◆ **Directions for this task**: Exact repetition of a range: find the line containing "At what coordinates" and the line containing "Click the 5% OFF progress marker dot" in the material below, then repeat both and all lines between them, leaving pictures out.

◆ **Input**:
Segment Open

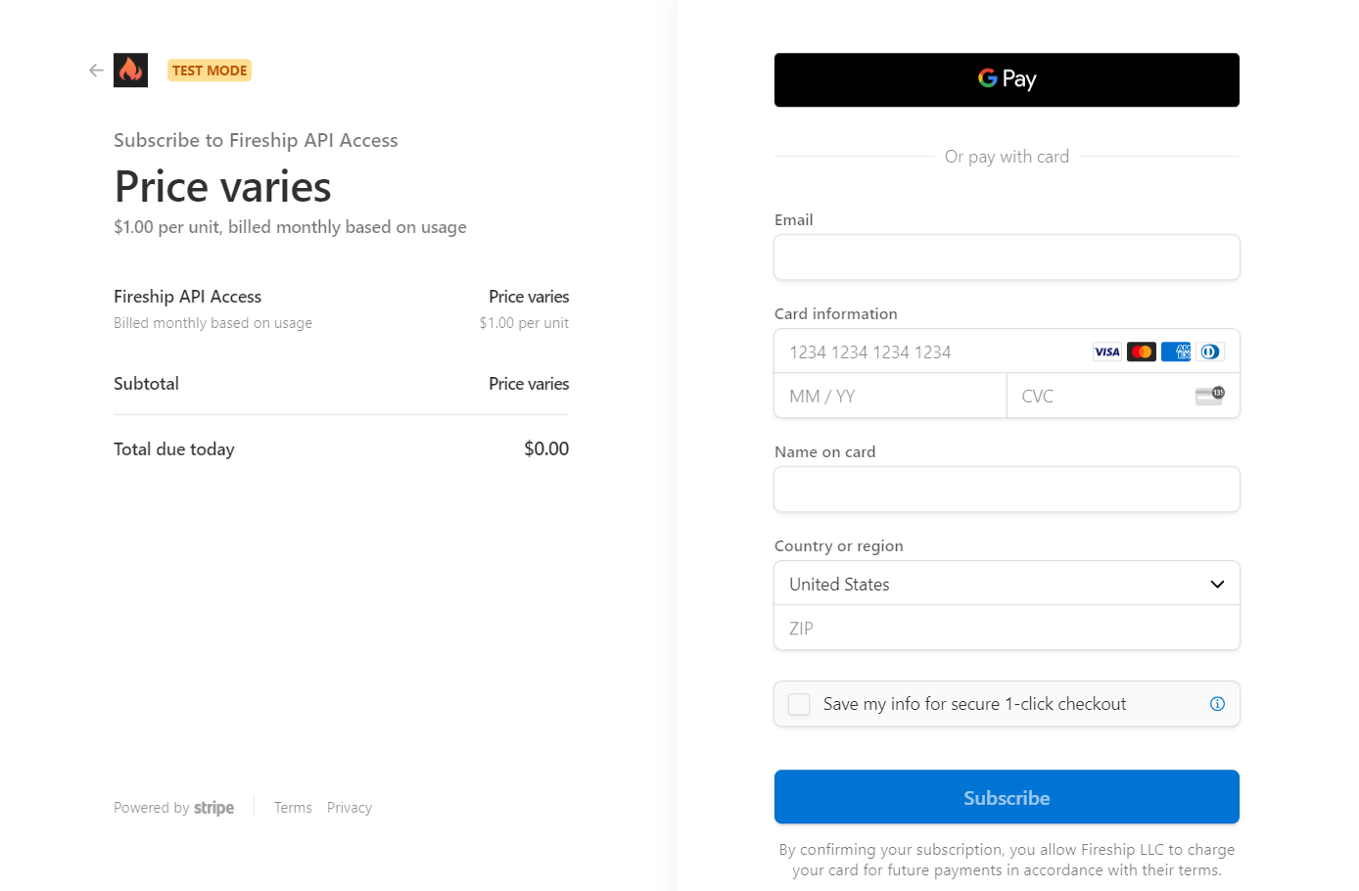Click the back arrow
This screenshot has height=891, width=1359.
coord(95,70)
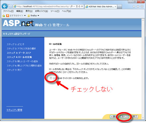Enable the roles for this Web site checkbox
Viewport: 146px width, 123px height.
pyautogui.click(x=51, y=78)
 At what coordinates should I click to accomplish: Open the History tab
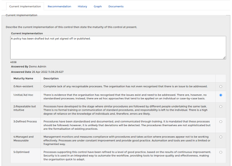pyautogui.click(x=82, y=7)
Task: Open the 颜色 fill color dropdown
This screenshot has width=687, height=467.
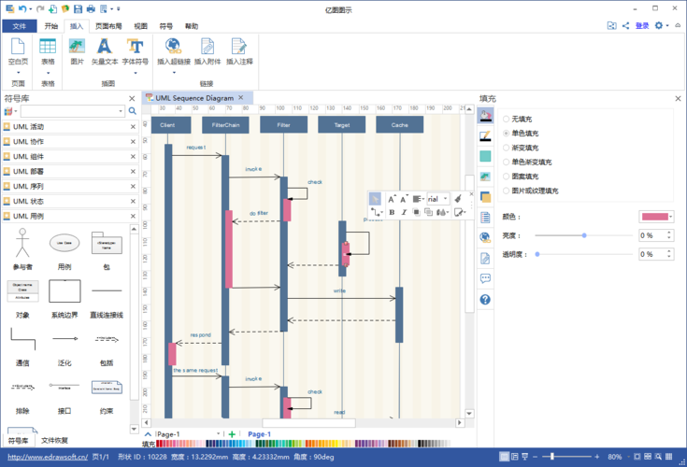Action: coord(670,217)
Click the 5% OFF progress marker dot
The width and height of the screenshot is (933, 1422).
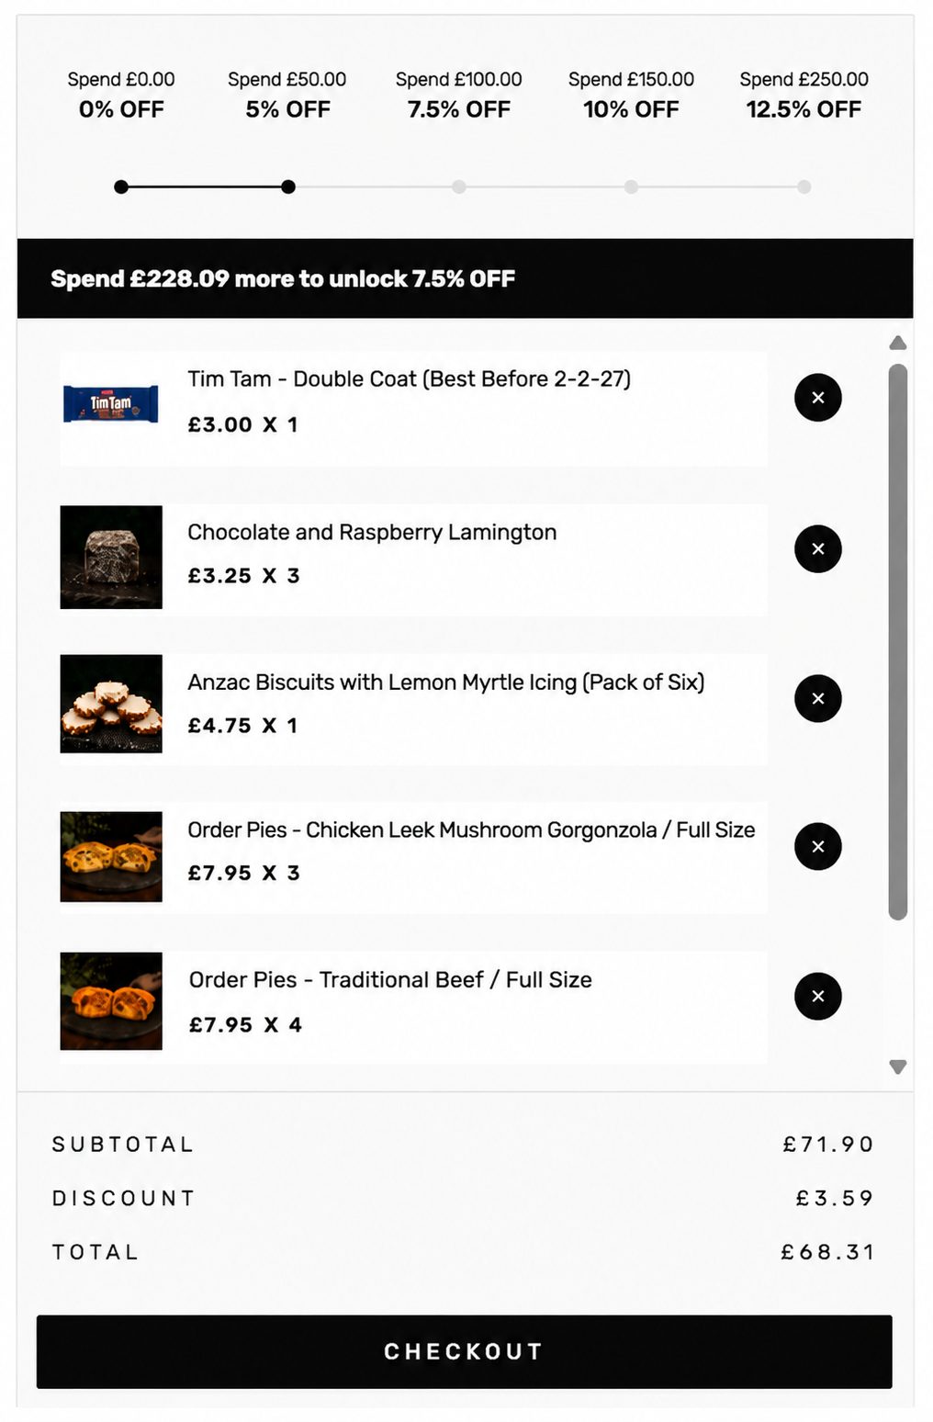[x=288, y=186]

Segment Closed
Segment Open

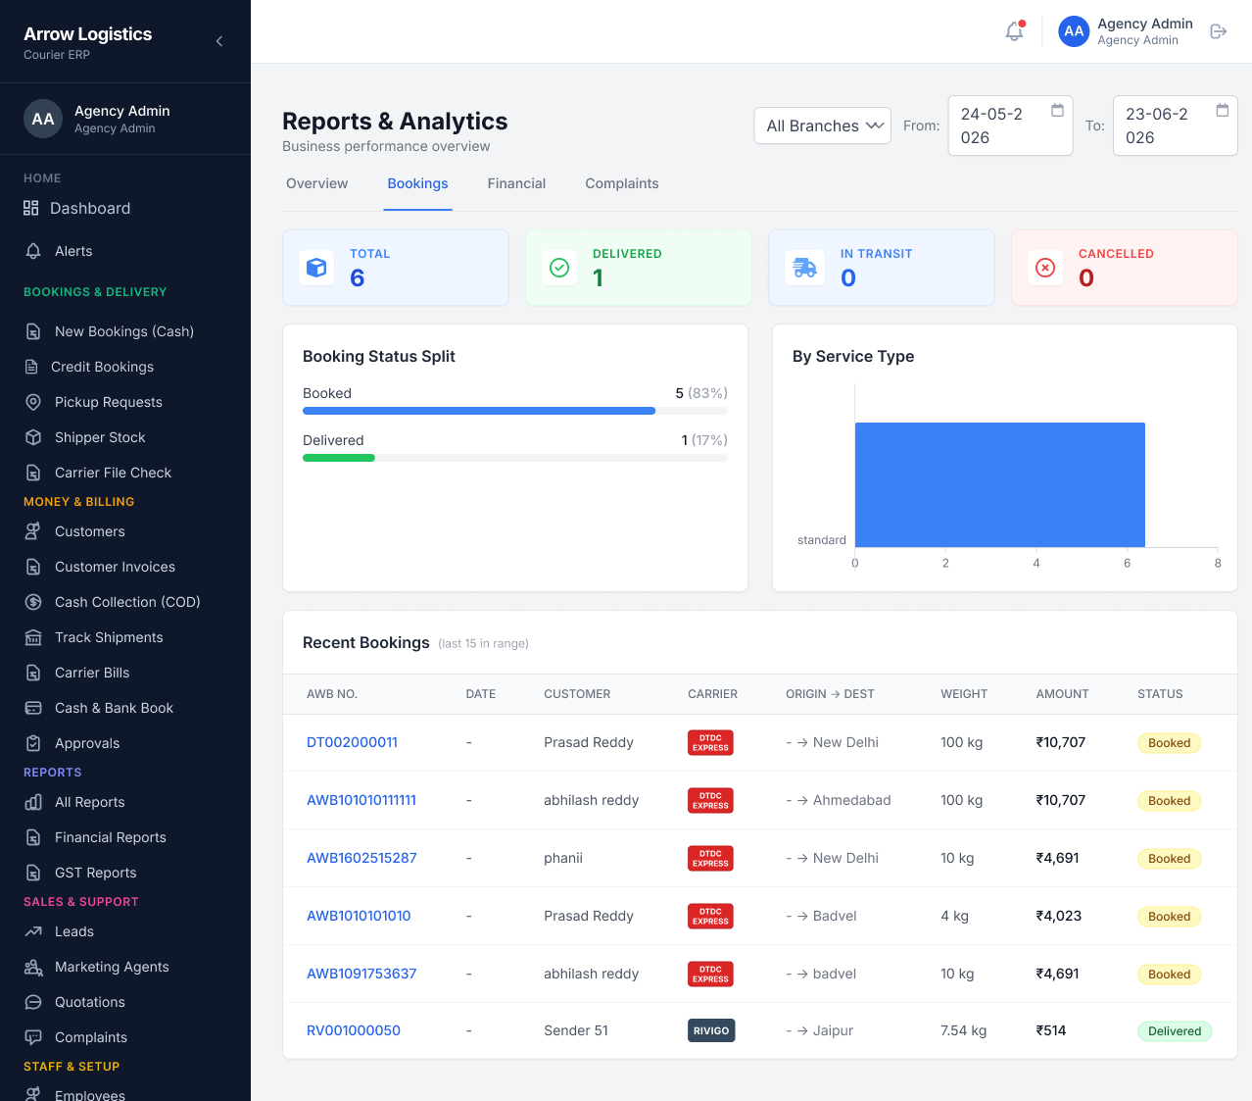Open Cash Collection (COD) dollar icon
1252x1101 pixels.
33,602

Segment Closed

◆ **Task output**:
 At what coordinates should I click to accomplish: Open the History tab
pyautogui.click(x=82, y=7)
Task: Open the 颜色 fill color dropdown
This screenshot has width=687, height=467.
Action: coord(670,217)
Click the 5% OFF progress marker dot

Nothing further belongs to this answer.